Data records:
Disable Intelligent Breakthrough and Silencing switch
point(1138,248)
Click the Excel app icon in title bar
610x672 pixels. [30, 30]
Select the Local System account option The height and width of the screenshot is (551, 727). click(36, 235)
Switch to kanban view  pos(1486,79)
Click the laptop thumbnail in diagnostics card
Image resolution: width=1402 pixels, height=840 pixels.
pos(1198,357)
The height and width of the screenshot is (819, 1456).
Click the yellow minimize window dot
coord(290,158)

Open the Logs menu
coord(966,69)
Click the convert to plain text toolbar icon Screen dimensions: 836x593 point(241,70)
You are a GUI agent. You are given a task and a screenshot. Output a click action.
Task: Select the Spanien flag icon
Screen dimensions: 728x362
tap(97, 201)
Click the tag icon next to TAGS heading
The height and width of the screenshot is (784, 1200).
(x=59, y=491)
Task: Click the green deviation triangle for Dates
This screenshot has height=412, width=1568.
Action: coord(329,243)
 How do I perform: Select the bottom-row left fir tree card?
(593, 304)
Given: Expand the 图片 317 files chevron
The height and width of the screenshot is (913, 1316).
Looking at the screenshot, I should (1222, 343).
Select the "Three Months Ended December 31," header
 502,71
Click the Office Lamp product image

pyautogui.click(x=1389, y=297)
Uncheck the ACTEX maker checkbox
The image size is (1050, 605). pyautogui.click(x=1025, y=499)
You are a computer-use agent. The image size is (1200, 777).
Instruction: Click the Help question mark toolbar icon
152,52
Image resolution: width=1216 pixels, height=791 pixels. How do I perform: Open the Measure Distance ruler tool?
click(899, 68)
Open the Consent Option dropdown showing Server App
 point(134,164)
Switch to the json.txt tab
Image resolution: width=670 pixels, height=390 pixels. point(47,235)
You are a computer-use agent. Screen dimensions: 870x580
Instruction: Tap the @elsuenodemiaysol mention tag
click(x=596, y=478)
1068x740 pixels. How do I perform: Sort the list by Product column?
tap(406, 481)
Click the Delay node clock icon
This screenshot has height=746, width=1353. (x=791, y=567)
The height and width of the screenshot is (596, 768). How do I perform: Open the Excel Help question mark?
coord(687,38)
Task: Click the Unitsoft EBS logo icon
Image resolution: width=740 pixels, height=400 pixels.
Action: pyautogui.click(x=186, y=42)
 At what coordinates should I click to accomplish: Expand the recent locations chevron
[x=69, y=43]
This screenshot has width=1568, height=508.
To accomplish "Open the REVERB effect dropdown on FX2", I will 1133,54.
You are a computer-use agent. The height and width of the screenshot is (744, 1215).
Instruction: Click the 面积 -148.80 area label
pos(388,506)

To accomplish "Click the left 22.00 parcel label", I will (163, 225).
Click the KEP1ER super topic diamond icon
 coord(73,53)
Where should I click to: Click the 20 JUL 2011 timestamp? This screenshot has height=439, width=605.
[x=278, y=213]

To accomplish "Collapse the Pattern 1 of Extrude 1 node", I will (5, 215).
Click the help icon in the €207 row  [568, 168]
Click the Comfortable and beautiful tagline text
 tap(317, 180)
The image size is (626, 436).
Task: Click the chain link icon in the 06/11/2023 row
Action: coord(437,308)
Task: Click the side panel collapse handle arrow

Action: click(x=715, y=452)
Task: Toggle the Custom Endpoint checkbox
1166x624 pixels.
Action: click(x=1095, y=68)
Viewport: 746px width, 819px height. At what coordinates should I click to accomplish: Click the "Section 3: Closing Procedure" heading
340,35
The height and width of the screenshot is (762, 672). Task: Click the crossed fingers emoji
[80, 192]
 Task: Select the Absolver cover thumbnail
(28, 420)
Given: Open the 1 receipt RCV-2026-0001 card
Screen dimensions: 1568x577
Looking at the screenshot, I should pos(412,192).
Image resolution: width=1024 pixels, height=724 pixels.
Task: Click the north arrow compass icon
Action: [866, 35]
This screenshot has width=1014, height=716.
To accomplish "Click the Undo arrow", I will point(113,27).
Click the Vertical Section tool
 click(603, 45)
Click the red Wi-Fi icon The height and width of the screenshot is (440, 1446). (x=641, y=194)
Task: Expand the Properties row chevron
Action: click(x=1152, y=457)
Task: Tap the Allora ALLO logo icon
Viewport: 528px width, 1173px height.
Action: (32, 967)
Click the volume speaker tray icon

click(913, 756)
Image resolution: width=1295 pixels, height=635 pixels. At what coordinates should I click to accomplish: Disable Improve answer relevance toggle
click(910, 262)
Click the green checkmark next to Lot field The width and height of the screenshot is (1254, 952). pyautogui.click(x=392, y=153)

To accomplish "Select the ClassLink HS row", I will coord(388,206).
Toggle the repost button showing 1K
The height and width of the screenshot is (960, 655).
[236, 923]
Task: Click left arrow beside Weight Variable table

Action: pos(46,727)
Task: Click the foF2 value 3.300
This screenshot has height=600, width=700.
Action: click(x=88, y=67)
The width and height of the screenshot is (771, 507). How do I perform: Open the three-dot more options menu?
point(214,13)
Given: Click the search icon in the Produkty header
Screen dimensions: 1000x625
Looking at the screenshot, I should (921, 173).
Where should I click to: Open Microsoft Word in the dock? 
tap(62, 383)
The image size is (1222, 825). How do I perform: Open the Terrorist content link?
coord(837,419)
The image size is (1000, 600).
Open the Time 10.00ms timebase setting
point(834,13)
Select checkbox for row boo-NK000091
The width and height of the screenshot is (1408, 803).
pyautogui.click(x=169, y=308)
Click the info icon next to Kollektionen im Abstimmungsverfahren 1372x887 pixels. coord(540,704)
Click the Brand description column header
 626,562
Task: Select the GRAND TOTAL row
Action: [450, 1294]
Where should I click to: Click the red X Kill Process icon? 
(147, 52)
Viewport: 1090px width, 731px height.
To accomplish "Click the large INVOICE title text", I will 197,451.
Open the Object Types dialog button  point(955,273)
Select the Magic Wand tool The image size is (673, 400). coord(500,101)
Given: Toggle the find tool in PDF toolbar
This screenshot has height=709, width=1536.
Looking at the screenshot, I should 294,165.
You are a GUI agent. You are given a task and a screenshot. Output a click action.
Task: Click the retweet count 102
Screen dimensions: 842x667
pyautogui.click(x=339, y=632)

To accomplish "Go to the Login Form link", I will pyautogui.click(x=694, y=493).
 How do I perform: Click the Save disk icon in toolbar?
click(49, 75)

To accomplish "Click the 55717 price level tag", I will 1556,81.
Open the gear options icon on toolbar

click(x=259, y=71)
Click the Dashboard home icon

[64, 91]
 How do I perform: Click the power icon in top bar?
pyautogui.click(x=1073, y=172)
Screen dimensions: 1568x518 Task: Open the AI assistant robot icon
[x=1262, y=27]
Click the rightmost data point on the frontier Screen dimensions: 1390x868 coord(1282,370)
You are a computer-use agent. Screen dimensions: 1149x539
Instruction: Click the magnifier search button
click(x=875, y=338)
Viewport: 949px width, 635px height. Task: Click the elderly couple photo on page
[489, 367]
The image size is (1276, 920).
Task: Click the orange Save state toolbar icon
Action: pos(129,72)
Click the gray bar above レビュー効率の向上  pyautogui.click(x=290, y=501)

### What to work on
Find the lines in the entries above where "computer" occurs, and copy each of them.

### Response
You are a computer-use agent. The image size is (1200, 777).
You are a computer-use agent. Screen dimensions: 870x580
You are a computer-use agent. The height and width of the screenshot is (744, 1215).
You are a computer-use agent. Screen dimensions: 1149x539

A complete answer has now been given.